Behind the prophylactic barrier known as the TimesSelect subscription wall, David Brooks adds his 2 cents (give or take a penny) on the recent New York Times article on "Men Not Working," which I discussed here and here. His offering is titled, "Bye-Bye, Bootstraps," and begins:
In all healthy societies, the middle-class people have wholesome middle-class values while the upper-crust bluebloods lead lives of cosseted leisure interrupted by infidelity, overdoses and hunting accidents. But in America today we’ve got this all bollixed up.Where's the evidence for this being a change? The largest part of being rich is being talented and industrious. But this isn't really knew--I think it is a good description of the six decades since World War II, at the very least. And I've never really considered the rich to be particulaly idle, on the whole. Given my location, consider the particular case of Nelson Rockefeller. It would not have been possible for him to have been born any richer, and he was the furthest thing from idle. It's hard to imagine any of today's super wealthy out-hustling him. (For an excellent biography, read The Imperial Rockefeller by Joe Persico.)
Through some screw-up in the moral superstructure, we now have a plutocratic upper class infused with the staid industriousness of Ben Franklin, while we are apparently seeing the emergence of a Wal-Mart leisure class — devil-may-care middle-age slackers who live off home-equity loans and disability payments so they can surf the History Channel and enjoy fantasy football leagues.

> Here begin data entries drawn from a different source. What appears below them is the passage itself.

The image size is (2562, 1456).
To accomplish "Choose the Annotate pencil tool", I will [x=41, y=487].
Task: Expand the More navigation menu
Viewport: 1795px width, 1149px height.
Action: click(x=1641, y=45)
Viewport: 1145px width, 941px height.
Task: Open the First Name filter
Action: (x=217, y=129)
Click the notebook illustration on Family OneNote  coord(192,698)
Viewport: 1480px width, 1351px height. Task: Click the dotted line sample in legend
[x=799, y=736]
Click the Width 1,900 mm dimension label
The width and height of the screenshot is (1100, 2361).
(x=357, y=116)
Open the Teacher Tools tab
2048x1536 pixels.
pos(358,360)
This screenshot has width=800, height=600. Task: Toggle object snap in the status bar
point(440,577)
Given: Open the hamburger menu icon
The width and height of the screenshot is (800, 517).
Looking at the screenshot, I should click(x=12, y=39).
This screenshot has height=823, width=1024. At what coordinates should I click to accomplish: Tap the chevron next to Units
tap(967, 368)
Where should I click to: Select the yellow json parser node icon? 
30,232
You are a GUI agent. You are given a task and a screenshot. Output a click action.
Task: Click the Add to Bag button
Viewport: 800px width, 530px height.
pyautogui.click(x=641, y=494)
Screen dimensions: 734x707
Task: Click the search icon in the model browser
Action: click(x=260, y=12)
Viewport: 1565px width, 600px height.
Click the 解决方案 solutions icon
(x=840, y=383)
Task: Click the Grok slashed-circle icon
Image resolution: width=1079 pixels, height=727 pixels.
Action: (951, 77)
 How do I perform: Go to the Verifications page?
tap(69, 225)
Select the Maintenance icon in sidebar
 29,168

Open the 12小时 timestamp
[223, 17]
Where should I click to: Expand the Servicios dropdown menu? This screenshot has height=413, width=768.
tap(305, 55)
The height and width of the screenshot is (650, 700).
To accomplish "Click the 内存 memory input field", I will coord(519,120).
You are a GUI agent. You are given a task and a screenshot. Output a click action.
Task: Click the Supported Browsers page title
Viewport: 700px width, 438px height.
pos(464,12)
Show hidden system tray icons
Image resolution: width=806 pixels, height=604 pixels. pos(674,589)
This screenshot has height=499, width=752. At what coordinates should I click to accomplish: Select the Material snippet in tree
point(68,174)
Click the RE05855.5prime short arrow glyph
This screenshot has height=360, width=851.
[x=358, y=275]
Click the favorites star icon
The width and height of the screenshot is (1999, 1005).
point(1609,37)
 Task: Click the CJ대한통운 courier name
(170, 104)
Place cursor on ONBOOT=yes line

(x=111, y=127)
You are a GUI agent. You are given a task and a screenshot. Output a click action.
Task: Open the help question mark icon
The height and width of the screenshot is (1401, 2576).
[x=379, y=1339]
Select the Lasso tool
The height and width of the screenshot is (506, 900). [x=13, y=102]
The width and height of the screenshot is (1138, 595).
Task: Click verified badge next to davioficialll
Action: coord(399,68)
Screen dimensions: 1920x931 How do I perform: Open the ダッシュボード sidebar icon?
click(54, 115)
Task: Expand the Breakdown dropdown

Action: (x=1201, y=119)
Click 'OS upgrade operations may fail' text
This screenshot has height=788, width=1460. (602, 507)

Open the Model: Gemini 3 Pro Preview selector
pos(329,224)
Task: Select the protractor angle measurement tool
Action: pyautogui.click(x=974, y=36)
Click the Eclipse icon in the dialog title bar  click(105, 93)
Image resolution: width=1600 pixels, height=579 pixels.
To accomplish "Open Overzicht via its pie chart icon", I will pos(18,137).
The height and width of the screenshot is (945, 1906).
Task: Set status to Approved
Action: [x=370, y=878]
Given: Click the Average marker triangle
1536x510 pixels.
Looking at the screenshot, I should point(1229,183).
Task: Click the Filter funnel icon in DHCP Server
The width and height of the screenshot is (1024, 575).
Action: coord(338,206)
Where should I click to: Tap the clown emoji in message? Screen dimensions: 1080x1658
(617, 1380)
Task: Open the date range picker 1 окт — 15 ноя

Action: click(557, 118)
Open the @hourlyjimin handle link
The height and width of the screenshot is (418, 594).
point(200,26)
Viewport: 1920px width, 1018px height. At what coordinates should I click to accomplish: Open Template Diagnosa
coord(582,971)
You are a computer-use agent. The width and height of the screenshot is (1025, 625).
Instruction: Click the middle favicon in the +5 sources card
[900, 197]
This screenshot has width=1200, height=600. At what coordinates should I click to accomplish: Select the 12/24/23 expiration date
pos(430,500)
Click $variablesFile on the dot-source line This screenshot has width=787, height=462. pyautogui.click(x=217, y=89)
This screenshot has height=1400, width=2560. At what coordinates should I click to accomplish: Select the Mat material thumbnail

The part of Brooks's story that is a change is the extent to which middle class men are opting out of the labor force. But Brooks ascribes too much of it to character and not enough to positive changes that may be facilitating it. Middle class men now have home equity and wives' earnings to fall back on. Those are resources that will be consumed in some way eventually. In this case, they are consumed in the form of late career leisure. Would the men and their families be better off tomorrow if they saved them instead of consuming them? Of course, but I don't think Brooks can really make the case that middle class men of a prior generation would not have availed themselves of the same opportunities had they been presented with them.
Brooks does allude to the genuine concern when he refers to disability payments. Sooner or later, "Men Not Working" lead to greater numbers of men (or their surivors) drawing more from the social safety net. For example, choosing not to work in late career, even without receipt of unemployment or disability payments, increases the implicit rate of return on lifetime Social Security taxes paid. It also lowers income tax receipts from what they might otherwise be. Somebody else has to pick up that tab.
The policy response, if there is one, is to consider instruments of fiscal policy that are less redistributive--defined contribution (rather than defined benefit) retirement systems and consumption (rather than income) taxes.